[Entries shown]
++++++

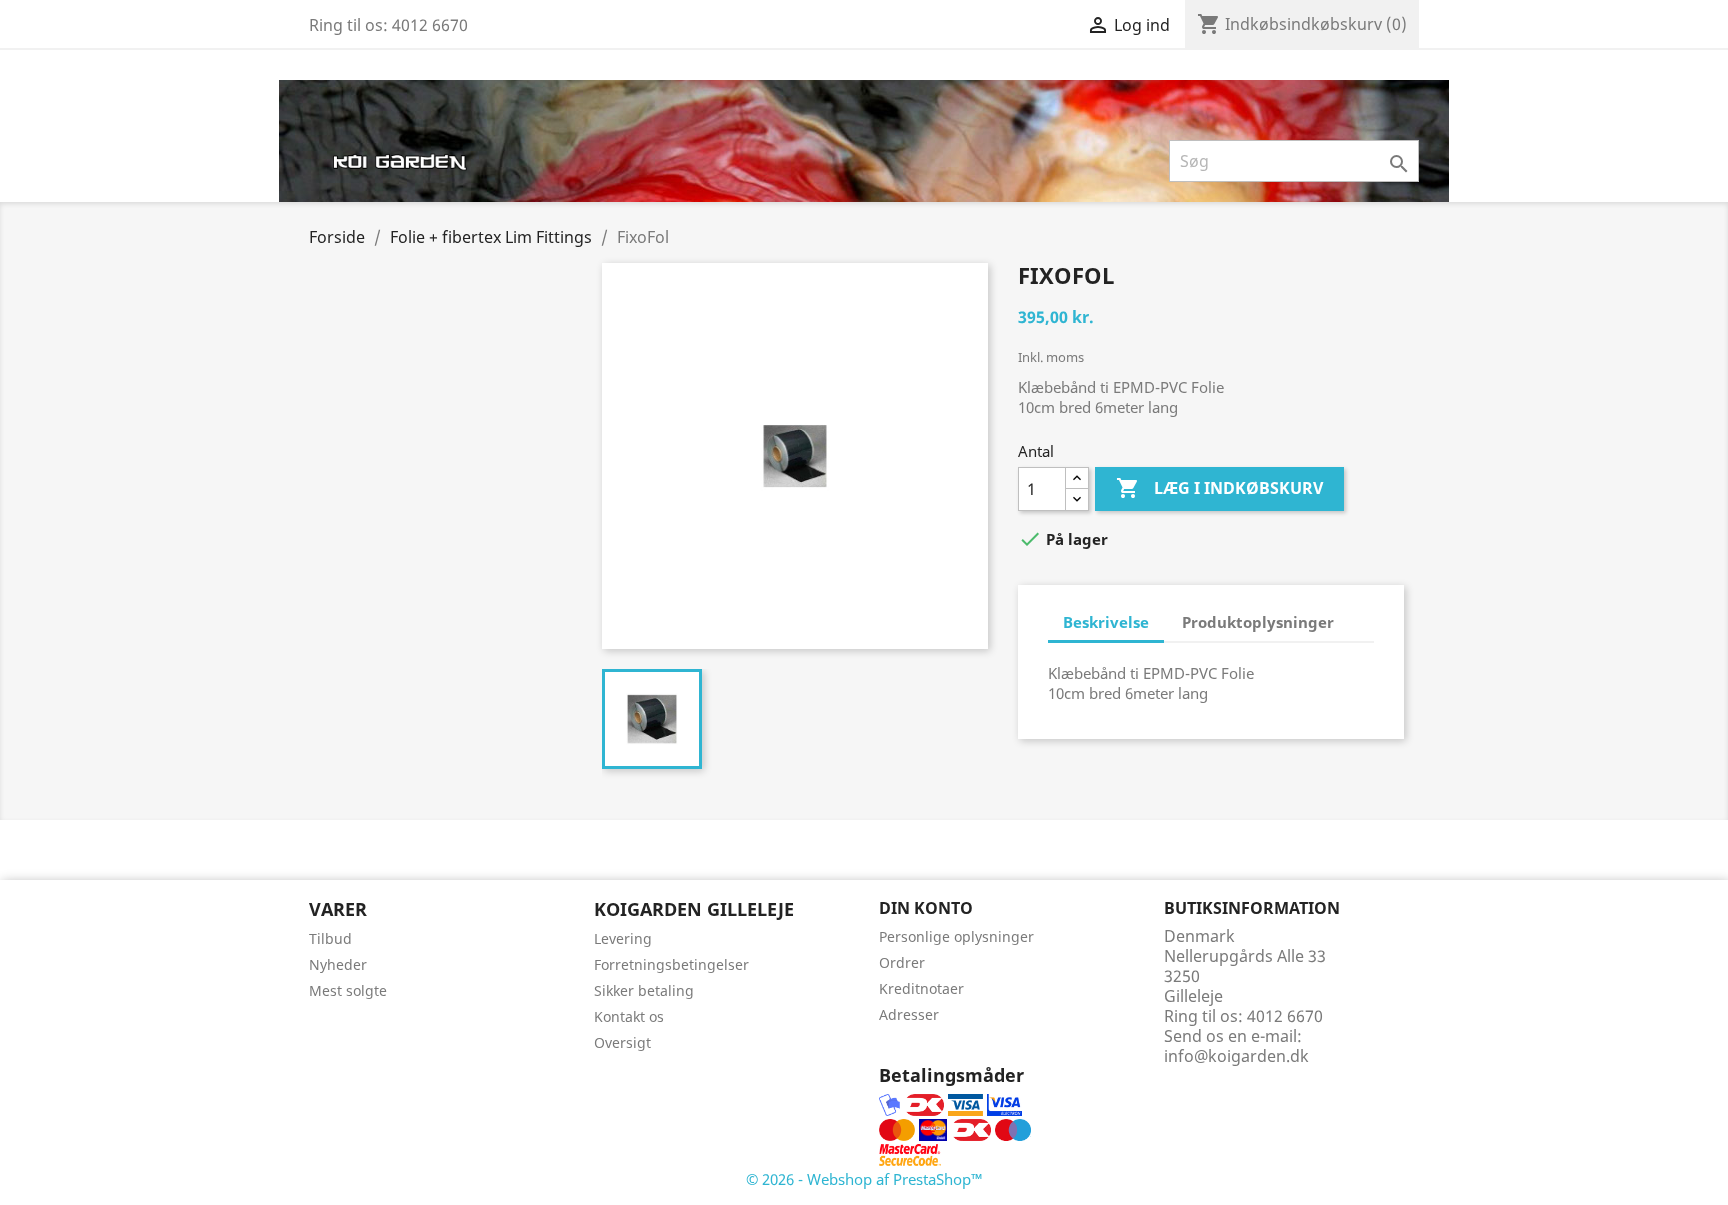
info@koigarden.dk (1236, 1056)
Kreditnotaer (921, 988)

++++++

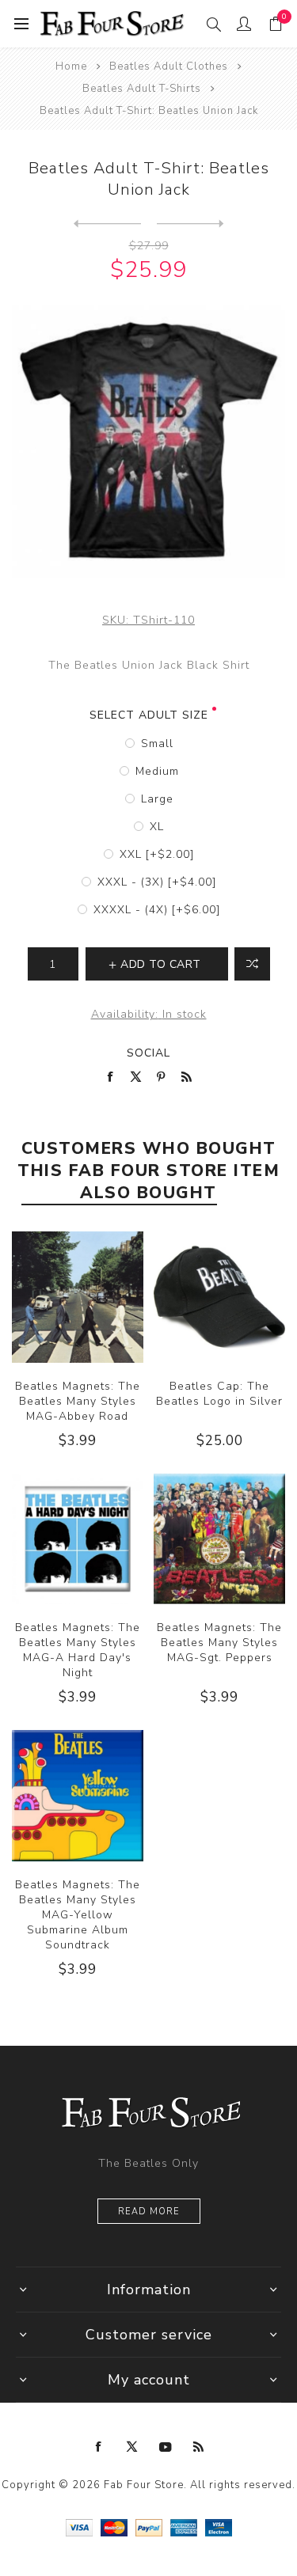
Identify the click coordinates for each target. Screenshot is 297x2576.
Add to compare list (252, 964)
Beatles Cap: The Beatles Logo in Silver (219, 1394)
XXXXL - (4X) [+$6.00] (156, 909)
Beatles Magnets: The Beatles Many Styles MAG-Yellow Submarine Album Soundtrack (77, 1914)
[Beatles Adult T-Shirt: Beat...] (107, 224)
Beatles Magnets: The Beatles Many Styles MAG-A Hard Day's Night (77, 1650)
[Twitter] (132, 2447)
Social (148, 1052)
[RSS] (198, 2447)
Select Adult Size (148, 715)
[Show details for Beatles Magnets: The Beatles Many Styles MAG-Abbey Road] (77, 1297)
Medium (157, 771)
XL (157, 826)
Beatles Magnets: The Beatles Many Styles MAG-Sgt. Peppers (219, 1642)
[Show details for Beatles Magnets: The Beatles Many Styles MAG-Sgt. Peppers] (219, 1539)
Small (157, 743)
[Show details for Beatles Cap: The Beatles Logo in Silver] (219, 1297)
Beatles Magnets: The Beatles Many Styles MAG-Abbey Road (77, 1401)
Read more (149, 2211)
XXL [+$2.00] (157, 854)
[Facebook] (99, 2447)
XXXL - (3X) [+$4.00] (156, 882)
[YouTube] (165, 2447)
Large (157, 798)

++++++

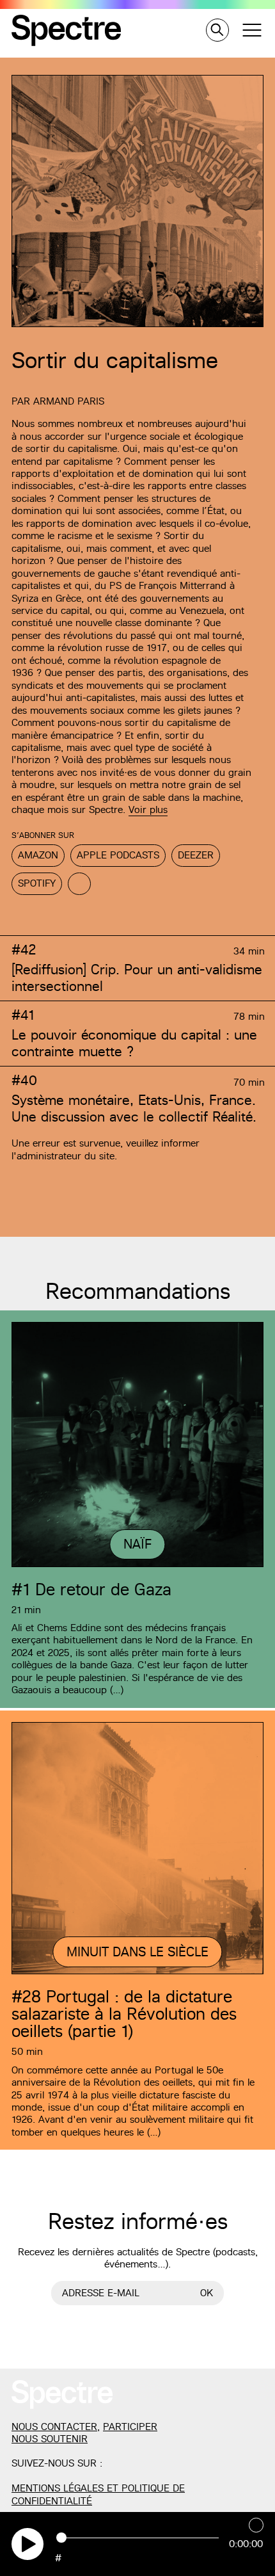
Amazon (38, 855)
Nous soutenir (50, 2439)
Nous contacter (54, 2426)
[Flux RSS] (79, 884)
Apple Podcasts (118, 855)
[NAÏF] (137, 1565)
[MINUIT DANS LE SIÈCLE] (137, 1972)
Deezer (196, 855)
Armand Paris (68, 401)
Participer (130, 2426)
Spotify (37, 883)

++++++

[Activity]
Search the records above for the string "Many". Copy every line that contains it.

[Expected output]
Beatles Magnets: The Beatles Many Styles MAG-Yellow Submarine Album Soundtrack (77, 1914)
Beatles Magnets: The Beatles Many Styles MAG-A Hard Day's Night (77, 1650)
[Show details for Beatles Magnets: The Beatles Many Styles MAG-Abbey Road] (77, 1297)
Beatles Magnets: The Beatles Many Styles MAG-Sgt. Peppers (219, 1642)
[Show details for Beatles Magnets: The Beatles Many Styles MAG-Sgt. Peppers] (219, 1539)
Beatles Magnets: The Beatles Many Styles MAG-Abbey Road (77, 1401)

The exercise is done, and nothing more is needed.